Western
Custody of a white horse is one of several bones of contention between Bulgarian locals and German laborers in WESTERN, a dispute with a classic symbolic dimension: Does he who rides the white horse also get to be the good guy? That’s one of several oblique ways in which the eponymous genre bleeds into this quietly involving culture-clash drama, down to its lone-wolf protagonist: a mostly silent stranger whose incursions into the Bulgarian community set masculine tensions flaring on both sides. Meinhard is the newest member in a team of construction men, sent to a remote green patch of rural Bulgaria to build a water power plant. He’s an able, aloof worker less fazed than his colleagues about resistance from the local villagers.
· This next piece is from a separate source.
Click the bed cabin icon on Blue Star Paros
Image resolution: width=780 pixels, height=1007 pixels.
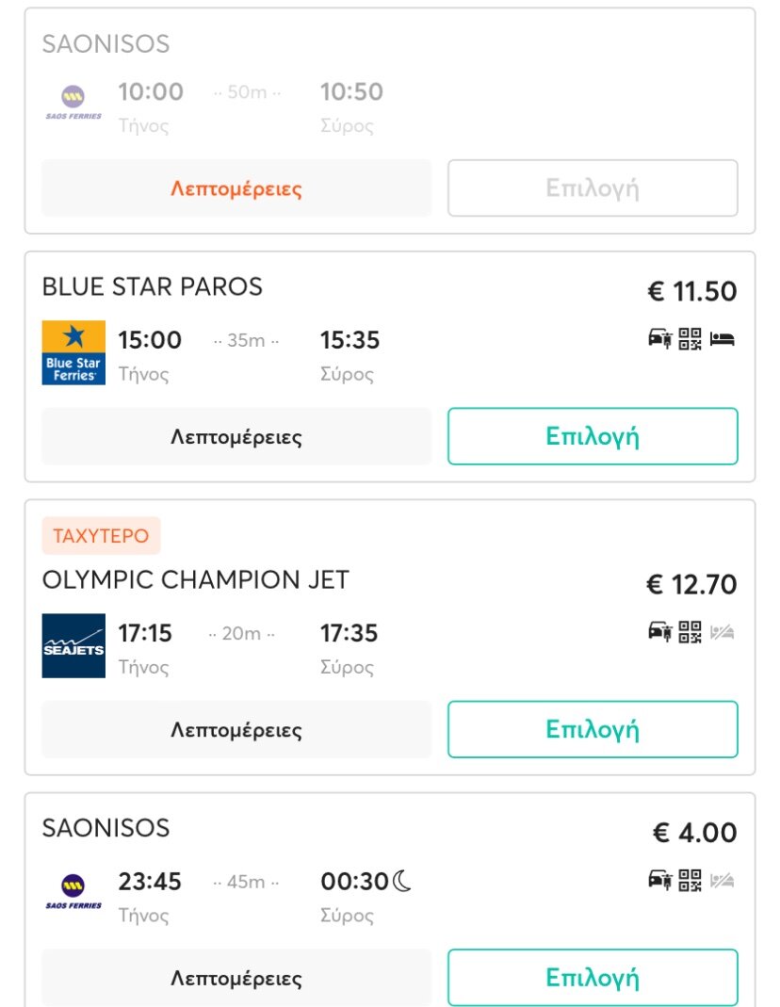(x=723, y=339)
But cultural battles could easily erupt in this particular east-meets-west showdown. (Guy Lodge)
“Several different paths led to this film that, increasingly and by association, joined together to form a story. One was the Western genre. I grew up with it during the 1970s, sitting in front of a TV set in West Berlin. It never ceased to captivate me in a strange, cozy way, and eventually triggered my desire to return to it – as if to a place I’d been before. As a girl, I identified with the male heroes of Western films and at the same time had crushes on them, so I was always excluded from the start. Perhaps this conflict also contributed to my wish to explore this per se “male” genre. I wanted to get closer to the solitary, inflated, often melancholic male characters of the Western.” (Valeska Grisebach)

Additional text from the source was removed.